With the much discussed census figures on the religion-wise breakup of the country’s population released, the speculations are only rife if the data will lead to any political manoeuvres. Charges are also being made that the data, which was lying shelved for more than four years after it was compiled, may have been made to see the light of the day for reasons entirely political.
The data already has had a brush with several varied views after it showed the growth, even though very thin, of the Muslim population. Those speculative apprehensions, however, have been dismissed at best a rumour by the experts. Even though the population growth of Muslims registered an increase of 0.8%, it may take more than few centuries for its population to touch equivalence with the majority mark. And that too if we bring into picture the entirely theoretical concept of Ceteris Paribus, Latin for ‘all things remaining same’.
But dismissing even that preposition, experts argue that Indian population may reach what they term as a demographic momentum by 2050, after which the population will cease to increase or may perhaps increase at a very small rate. However, the break-up of religious community may not be very different from what we have seen in 2011 census.

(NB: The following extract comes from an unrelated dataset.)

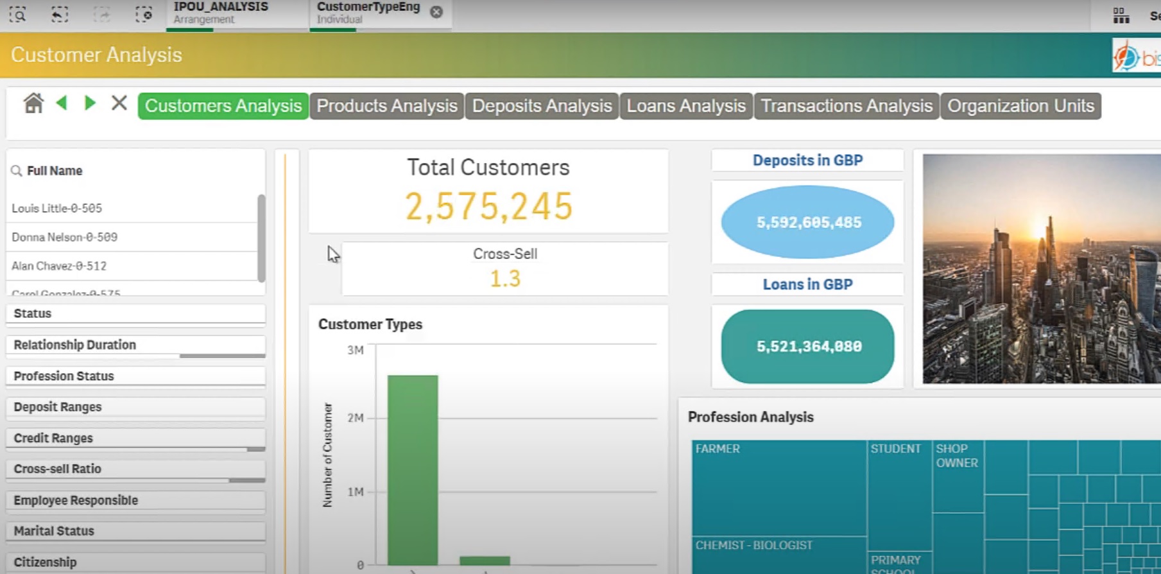Open the Organization Units sheet

coord(1020,106)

“There may be an increase in the population of Muslims but it may not be more than 17 percent of the total population in 2050,” opined Prof. Ram B Bhagat of International Institute of Population Sciences, Mumbai.
Experts also argue that with better education and vying for better resources, the growth rate among Muslims might even come down.
As per the data, India now has 96.63 crore Hindus which makes a 79.8 percent of its total population of 121.09 crores, and 17.22 crore Muslims, which comes to 14.2 percent of the population. The biggest talking point of the data seems to be Muslims registering a moderate increase by 0.8 percentage point, while Hindus registered a miniscule fall of 0.7 percentage points.
Muslims, though recorded a decadal growth rate of 24.6 per cent between 2001 and 2011, it is dubbed as a slowest rate since 1961. In the last five preceding decades it grew at 32.48, 30.92, 30.78, 32.87 and 29.52 in percentage point.
The trend has certainly shown a dipping rate.
The data also reflects at another perspective that is yet to be explored to its fullest. Interestingly, the number of those who wished not to state their religion grew four-fold from 7 lakhs to 28 lakhs in last one decade. This becomes important for if the larger fraction of this pie belonged to one religion, it will be decisive enough to swing the percentage point in the concluding picture.
Now, with the data on the religion-wise breakup becoming a talking point and generating some speculations in certain quarters; it can well be believed a precursor to what several political parties are pressing hard for – data on the caste census.